Goal - Render the part of the material that opens with the line containing "Open the System gears icon" and closes with the line containing "Click the date", both lines included, as a numbered list with blank lines left out.

Record list -

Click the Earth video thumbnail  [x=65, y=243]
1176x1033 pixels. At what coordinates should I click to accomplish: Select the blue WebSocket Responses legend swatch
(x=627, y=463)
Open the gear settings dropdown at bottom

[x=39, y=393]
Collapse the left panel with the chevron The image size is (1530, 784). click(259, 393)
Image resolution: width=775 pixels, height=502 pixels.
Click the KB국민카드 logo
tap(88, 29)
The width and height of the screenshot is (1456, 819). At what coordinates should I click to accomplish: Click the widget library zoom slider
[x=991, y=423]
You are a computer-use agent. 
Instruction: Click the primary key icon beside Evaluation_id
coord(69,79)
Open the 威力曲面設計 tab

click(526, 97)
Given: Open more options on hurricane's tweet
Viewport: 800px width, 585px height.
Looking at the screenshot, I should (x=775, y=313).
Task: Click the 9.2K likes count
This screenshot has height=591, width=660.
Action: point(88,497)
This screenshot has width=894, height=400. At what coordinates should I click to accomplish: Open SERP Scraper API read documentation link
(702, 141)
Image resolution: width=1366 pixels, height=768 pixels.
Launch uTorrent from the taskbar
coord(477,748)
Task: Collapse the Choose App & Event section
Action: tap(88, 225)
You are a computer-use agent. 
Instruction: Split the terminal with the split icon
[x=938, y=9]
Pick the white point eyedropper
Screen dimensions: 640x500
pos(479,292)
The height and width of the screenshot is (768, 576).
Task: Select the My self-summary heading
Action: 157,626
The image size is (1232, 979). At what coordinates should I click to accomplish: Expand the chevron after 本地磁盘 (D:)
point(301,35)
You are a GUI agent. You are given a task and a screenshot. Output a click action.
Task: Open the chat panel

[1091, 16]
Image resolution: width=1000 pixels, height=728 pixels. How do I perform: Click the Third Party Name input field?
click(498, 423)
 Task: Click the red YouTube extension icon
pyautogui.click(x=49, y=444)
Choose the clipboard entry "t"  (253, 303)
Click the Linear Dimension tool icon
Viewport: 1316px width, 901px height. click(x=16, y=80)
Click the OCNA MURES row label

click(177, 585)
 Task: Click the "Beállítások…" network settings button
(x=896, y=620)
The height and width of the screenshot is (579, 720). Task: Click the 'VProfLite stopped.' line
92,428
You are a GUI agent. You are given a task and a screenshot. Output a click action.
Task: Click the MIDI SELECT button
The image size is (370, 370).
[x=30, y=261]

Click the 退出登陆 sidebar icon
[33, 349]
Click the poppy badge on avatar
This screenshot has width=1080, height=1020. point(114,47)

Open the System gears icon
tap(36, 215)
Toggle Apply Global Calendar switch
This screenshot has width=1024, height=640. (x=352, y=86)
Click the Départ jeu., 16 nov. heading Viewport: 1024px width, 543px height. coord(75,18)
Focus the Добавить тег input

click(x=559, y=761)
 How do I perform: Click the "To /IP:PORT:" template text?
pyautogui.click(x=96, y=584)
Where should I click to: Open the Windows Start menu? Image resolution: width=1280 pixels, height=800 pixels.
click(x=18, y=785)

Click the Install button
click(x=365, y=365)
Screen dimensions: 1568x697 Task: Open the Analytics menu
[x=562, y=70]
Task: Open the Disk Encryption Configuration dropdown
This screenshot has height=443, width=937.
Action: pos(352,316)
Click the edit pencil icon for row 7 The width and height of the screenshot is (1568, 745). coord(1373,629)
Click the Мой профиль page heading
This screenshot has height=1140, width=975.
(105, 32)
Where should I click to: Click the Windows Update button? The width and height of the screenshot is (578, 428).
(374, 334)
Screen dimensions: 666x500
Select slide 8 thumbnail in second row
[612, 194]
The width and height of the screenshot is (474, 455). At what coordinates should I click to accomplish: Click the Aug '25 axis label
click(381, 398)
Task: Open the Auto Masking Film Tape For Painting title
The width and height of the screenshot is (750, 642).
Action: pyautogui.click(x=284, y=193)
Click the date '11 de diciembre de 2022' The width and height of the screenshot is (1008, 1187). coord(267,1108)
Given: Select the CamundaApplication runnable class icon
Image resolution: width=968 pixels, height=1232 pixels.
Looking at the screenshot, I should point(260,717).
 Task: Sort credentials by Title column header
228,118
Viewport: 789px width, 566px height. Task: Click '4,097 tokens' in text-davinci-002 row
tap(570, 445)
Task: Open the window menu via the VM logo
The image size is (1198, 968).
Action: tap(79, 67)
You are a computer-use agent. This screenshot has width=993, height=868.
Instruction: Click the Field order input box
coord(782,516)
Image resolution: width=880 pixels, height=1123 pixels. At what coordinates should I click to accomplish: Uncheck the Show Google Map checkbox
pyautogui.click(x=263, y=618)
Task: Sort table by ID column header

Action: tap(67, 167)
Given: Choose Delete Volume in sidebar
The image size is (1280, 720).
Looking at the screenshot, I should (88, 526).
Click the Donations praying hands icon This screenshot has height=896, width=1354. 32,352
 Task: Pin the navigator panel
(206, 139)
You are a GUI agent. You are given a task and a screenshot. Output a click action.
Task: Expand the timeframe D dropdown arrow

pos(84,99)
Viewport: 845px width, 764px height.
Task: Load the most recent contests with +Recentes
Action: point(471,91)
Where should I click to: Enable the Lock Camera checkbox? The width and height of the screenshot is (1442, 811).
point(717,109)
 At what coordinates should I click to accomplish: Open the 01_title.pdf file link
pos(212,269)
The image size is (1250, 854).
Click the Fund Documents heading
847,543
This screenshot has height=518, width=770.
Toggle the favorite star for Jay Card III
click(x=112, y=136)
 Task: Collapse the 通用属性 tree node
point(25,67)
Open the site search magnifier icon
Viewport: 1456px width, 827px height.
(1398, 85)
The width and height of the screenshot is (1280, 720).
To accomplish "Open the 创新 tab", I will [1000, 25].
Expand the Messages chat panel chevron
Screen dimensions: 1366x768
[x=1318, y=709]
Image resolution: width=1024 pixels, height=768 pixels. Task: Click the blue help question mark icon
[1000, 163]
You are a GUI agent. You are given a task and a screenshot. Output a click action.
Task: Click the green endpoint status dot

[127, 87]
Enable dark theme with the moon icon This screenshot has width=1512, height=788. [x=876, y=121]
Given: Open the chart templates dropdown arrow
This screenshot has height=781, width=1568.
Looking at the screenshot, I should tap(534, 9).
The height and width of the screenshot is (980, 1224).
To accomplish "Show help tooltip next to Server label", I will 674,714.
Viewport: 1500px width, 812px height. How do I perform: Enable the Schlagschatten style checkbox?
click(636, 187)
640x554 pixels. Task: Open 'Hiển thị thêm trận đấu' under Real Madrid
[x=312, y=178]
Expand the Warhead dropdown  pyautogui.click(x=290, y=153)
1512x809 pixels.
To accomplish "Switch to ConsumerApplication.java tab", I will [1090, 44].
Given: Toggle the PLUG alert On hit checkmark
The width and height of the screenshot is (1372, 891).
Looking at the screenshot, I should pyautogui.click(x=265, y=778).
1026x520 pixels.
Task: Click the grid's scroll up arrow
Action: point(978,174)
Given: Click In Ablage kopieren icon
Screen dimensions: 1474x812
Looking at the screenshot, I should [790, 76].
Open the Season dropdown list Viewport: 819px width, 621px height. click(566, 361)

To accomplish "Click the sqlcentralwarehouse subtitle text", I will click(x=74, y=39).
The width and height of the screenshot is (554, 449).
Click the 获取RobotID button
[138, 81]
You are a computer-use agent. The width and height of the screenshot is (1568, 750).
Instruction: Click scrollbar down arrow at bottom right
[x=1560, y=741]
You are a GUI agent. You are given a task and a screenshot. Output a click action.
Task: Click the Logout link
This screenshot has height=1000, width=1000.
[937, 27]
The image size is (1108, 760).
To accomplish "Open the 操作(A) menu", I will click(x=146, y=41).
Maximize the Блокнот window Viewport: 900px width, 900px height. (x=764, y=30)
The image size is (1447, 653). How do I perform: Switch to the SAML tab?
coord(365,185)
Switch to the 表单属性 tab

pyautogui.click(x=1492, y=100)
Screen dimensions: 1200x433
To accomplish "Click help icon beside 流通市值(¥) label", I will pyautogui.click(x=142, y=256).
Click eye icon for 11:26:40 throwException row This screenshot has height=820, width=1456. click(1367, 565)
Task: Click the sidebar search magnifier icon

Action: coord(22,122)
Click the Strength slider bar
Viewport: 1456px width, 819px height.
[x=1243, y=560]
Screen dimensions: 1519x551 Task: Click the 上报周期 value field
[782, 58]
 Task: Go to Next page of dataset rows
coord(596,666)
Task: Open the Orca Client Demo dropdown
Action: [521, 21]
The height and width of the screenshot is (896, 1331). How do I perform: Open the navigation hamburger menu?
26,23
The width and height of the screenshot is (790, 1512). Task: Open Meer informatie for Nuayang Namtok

Final answer -
1. Open the System gears icon
2. tap(36, 215)
3. Toggle Apply Global Calendar switch
4. This screenshot has width=1024, height=640. (x=352, y=86)
5. Click the Départ jeu., 16 nov. heading Viewport: 1024px width, 543px height. coord(75,18)
6. Focus the Добавить тег input
7. click(x=559, y=761)
8.  How do I perform: Click the "To /IP:PORT:" template text?
9. pyautogui.click(x=96, y=584)
10. Where should I click to: Open the Windows Start menu? Image resolution: width=1280 pixels, height=800 pixels.
11. click(x=18, y=785)
12. Click the Install button
13. click(x=365, y=365)
14. Screen dimensions: 1568x697 Task: Open the Analytics menu
15. [x=562, y=70]
16. Task: Open the Disk Encryption Configuration dropdown
17. This screenshot has height=443, width=937.
18. Action: pos(352,316)
19. Click the edit pencil icon for row 7 The width and height of the screenshot is (1568, 745). coord(1373,629)
20. Click the Мой профиль page heading
21. This screenshot has height=1140, width=975.
22. (105, 32)
23. Where should I click to: Click the Windows Update button? The width and height of the screenshot is (578, 428).
24. (374, 334)
25. Screen dimensions: 666x500
26. Select slide 8 thumbnail in second row
27. [612, 194]
28. The width and height of the screenshot is (474, 455). At what coordinates should I click to accomplish: Click the Aug '25 axis label
29. click(381, 398)
30. Task: Open the Auto Masking Film Tape For Painting title
31. The width and height of the screenshot is (750, 642).
32. Action: pyautogui.click(x=284, y=193)
33. Click the date '11 de diciembre de 2022' The width and height of the screenshot is (1008, 1187). coord(267,1108)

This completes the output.